PROVIDED PASSAGE |
========================================================================

Memory is getting bad - do you have a bandsaw to cut it up or do I need to make a pass or two?


----------



## Slip (Jul 25, 2006)

Who are you asking? If me, yes, I have plenty of bandsaw.


----------



## Viking48 (Jan 24, 2006)

No - I was asking FF. I remembered that you wouldn't have a problem. BTW - how much do you want? Any size limitation - large or small?


----------



## Flat Fish (Jun 18, 2005)

I don't need much wood, but yeah it would help to run it through the saw. I can only cut up to about 4 1/2". I really need a good bandsaw.


----------



## Viking48 (Jan 24, 2006)

Let me see what I can round up - running a little late this AM.


----------



## Slip (Jul 25, 2006)

Viking48 said:


> N BTW - how much do you want? Any size limitation - large or small?


I only need several pieces or what every you want to donate. I can handle most any size. I use typically up to 12" in diameter, but can cut down if needed and can handle smaller pieces also such as 4" or larger. I am not too pickey as I can make use of what every I can get. Anything you can spare is fantastic and can use it to make something. I don't do much pen making so the real small pieces, I don't have much need for. Thanks in advance for what every you can spare.


----------



## Flat Fish (Jun 18, 2005)

I have a meeting from 4 to very late, but anytime before then is fine. Tomorrow morning if necessary. No need to delay to cut up a piece for me. I am not in that bad a need.


----------



## BigTOM (Jul 14, 2008)

That is an absolutley beautiful piece of work. I wish that I had a talent of that porportion in anything. I just design pipe......

========================================================================

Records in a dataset
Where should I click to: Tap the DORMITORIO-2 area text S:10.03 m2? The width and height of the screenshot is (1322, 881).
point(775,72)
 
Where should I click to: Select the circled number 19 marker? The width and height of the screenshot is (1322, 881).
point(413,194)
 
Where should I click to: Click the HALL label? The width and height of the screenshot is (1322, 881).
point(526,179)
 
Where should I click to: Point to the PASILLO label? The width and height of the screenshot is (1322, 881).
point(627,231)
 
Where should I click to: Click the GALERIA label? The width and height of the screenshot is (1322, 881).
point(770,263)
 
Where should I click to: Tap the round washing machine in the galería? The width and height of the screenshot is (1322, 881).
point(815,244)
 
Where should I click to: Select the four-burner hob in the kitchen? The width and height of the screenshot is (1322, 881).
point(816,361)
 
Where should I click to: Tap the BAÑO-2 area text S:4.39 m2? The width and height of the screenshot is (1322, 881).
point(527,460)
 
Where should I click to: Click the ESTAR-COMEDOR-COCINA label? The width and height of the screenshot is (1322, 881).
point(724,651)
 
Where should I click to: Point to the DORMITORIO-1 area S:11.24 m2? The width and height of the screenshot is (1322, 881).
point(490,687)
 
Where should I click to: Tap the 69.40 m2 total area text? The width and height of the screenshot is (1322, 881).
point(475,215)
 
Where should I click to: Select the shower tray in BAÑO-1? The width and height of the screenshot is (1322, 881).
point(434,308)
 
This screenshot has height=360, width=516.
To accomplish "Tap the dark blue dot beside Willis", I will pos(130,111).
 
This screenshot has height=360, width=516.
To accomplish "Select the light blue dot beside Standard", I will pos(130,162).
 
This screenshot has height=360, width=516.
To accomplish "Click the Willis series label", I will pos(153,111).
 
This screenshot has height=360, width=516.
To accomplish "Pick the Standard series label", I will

========================================================================

TASKS AND EXERCISES |
a - In the forum thread about wood and bandsaws, how large a piece does Flat Fish say he can cut?
b - According to the forum thread about wood and bandsaws, why does Slip have little use for very small pieces of wood?
c - Based on the forum thread about wood and bandsaws, say whether each statement agrees with it, answering yes or no and quoting the deciding words: (i) Slip has plenty of bandsaw. (ii) Slip typically uses pieces up to 12 inches in diameter. (iii) Flat Fish is free all afternoon and evening.
These rows are separate material and have no connection to the forum thread.

THE RESULTS |
a - Up to about 4 1/2 inches.

b - Slip has little use for very small pieces because he doesn't do much pen making.

c -
(i) Yes: "I have plenty of bandsaw."
(ii) Yes: "I use typically up to 12" in diameter"
(iii) No: "I have a meeting from 4 to very late"